End-to-End Monitoring Explained for Homelabs: Prometheus, Grafana & Alertmanager

TL;DR

When you’re running a homelab with dozens of containers and services, things will eventually break. The question isn’t if something will fail, but when - and whether you’ll know about it before your users do.

This post walks through building a production-grade monitoring stack using Prometheus + Grafana that monitors 37 containers across 2 hosts, with automatic email alerting and comprehensive dashboards. You’ll get visibility into CPU, memory, disk, network, container metrics, and even ZFS storage - all with 30 days of historical data.

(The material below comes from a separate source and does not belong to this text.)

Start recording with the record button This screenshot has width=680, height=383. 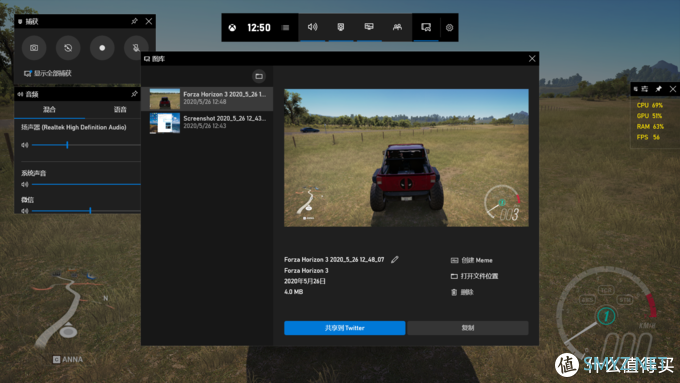tap(102, 48)
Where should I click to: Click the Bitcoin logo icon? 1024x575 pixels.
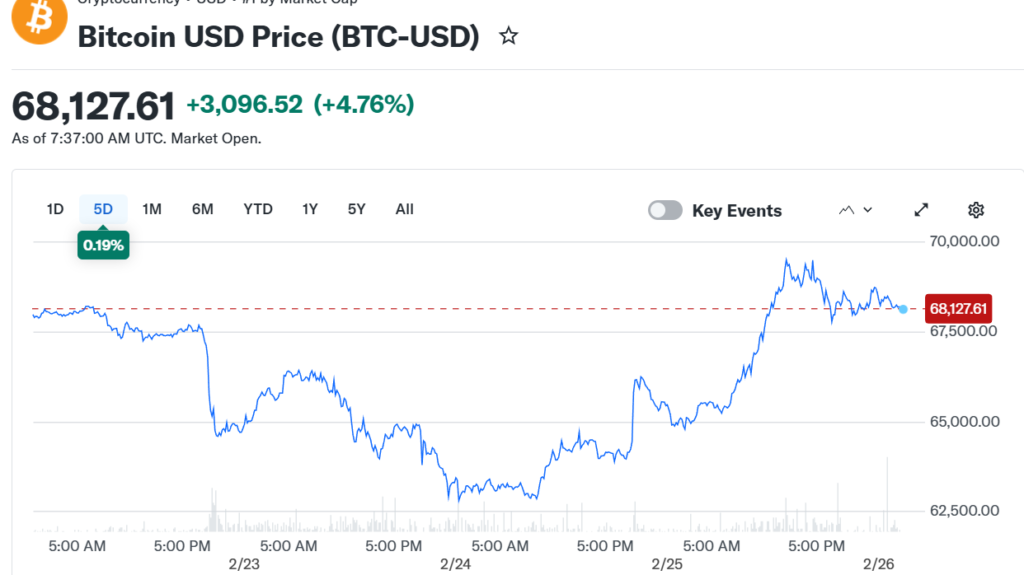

Full Configuration Available : All Docker Compose files, Prometheus configs, alert rules, and Grafana datasources from this guide are available on GitHub. Clone and customize for your homelab.

Contents:

1. Why Monitor Your Homelab?
2. The Stack Overview
3. Architecture
4. Docker Compose Setup
5. Prometheus Configuration
6. Node Exporter for Host Metrics
7. cAdvisor for Container Metrics
8. Grafana Setup & Data Source
9. Building Dashboards
10. Alert Rules
11. Alertmanager & Notifications
12. Tips & Lessons Learned
13. What’s Next?

1. Why Monitor Your Homelab?

A proper monitoring stack gives you three critical capabilities:

1. Visibility : Know what’s happening right now across all your services
2. Alerting : Get notified when things go wrong, before they become critical
3. Debugging : Historical data to troubleshoot issues and understand trends

2. The Stack Overview

I chose the classic observability stack that’s proven itself in production environments:

1. Node Exporter : Exposes system-level metrics (CPU, memory, disk, network)
2. cAdvisor : Collects container resource usage and performance metrics
3. Prometheus : Time-series database that scrapes and stores metrics
4. Grafana : Visualization platform for creating dashboards
5. Alertmanager : Handles alert routing and notifications

Why this stack? It’s open-source, widely adopted, handles homelab scale easily, and doesn’t require expensive licensing.

3. Architecture

My homelab runs on Proxmox - a bare-metal hypervisor that lets me run multiple isolated workloads on the same hardware without the overhead of full VMs. I use LXC containers as lightweight virtual environments, and run Docker inside the LXC containers.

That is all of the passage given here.